Schools ranged from night schools, day Schools, and sabbath schools all the way to schools for higher education.

==== High schools ====

- Wilmington, N. Carolina.
- Beaufort, N. Carolina.
- Chapel Hill, N. Carolina
- Savannah, Georgia.
- Memphis, Tennessee.
- Chattanooga, Tennessee.
- Louisville, Kentucky.

==== Colleges ====

- Fortress Monroe.
- Port Royal, South Carolina.
- Fisk University, Nashville Tennessee.
- Talladega College, AL.
- Mobile, Alabama
- Hampton Normal and Agricultural Institute, Virginia
- Straight University, Louisiana
- Berea College, Kentucky
- Howard University, Washington D.C.
- Wilberforce, Ohio
- Morehouse College, Atlanta
- Spelman College, Atlanta
- Atlanta University
- Charleston, South Carolina
- Macon Georgia

== Backlash ==
From before to after their emancipation, African Americans and other similar races felt the hand of repression which continued for years, they especially felt it regarding education. Even poor white Americans had a serious lack of education and many were illiterate due to social inequality. There was much white pushback against education for freedmen in the south, fearing that it would make it difficult to keep the blacks “in their place” and interfere with their work habits.

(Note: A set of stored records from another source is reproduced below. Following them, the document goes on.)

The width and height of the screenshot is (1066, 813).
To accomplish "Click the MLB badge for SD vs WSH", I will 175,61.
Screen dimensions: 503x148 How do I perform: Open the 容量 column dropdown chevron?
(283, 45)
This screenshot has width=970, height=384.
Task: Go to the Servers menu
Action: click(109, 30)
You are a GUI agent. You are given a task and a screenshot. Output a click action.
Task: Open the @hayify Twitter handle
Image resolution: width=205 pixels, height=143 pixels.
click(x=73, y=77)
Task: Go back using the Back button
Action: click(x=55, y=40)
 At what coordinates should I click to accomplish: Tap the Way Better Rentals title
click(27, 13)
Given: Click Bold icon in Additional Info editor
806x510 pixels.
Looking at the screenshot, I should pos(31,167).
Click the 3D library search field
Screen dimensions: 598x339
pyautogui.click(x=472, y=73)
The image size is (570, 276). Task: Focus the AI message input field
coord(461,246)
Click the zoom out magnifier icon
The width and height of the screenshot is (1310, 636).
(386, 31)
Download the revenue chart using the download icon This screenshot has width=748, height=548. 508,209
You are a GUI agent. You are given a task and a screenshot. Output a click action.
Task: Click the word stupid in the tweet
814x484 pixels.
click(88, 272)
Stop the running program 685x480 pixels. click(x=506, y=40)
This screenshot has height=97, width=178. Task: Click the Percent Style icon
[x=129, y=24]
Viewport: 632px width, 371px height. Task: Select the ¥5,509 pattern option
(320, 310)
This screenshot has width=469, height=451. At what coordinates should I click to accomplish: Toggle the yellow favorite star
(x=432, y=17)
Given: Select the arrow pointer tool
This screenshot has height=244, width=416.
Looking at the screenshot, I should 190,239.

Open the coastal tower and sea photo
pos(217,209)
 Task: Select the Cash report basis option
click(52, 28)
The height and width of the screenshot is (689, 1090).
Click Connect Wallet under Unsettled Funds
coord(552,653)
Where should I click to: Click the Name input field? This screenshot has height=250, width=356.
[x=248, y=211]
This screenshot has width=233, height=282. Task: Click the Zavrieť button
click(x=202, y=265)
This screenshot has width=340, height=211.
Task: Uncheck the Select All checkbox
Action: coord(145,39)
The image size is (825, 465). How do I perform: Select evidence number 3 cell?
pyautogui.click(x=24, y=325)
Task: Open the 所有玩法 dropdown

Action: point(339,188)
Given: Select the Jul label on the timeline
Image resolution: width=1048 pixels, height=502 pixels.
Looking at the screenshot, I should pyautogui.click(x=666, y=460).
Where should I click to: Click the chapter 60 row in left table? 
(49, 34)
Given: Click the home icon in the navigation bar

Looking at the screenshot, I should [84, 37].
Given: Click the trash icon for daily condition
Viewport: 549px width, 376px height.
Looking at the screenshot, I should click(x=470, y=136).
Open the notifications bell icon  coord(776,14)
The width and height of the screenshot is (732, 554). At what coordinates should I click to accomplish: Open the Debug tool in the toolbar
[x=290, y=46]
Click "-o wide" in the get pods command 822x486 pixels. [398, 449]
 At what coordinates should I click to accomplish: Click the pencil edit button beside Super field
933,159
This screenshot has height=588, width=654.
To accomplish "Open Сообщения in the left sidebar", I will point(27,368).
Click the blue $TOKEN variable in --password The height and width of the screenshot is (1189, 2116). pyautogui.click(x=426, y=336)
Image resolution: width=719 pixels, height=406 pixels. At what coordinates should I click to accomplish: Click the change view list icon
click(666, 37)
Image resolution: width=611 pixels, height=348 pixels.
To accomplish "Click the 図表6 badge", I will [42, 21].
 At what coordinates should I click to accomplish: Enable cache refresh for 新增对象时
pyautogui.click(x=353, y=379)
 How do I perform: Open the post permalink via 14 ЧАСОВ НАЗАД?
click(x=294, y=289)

Many whites in the south also believed African Americans to be “uneducable”, reinforcing the backlash at Freedmen schools. Afro-Creoles found that despite their mostly white complexion, the attitude of the day was against anything nonwhite. With Black Codes, underfunding, and a lack of quality teachers it was a fierce battle for those first schools to begin. Thanks to the help of the Freedmen's Bureau and the AMA they were able to function. But contentions were frequent and the Freedmen's Bureau functioned as part of the War Department of the United States and would often stand peacefully between Blacks and Whites when these contentions arose (See image 2). Many teachers at Freedmen schools got numerous death threats and harm for attempting to teach emancipated African Americans. They relied heavily on the Freedmen's bureau and federal troops for protection and when these forces pulled out of the south, many teachers left as well. The end of the era of Freedmen's Schools was marked by the 1875 Separate but Equal sentiment. This had found popularity and would continue the oppression of African Americans until integration was put into effect.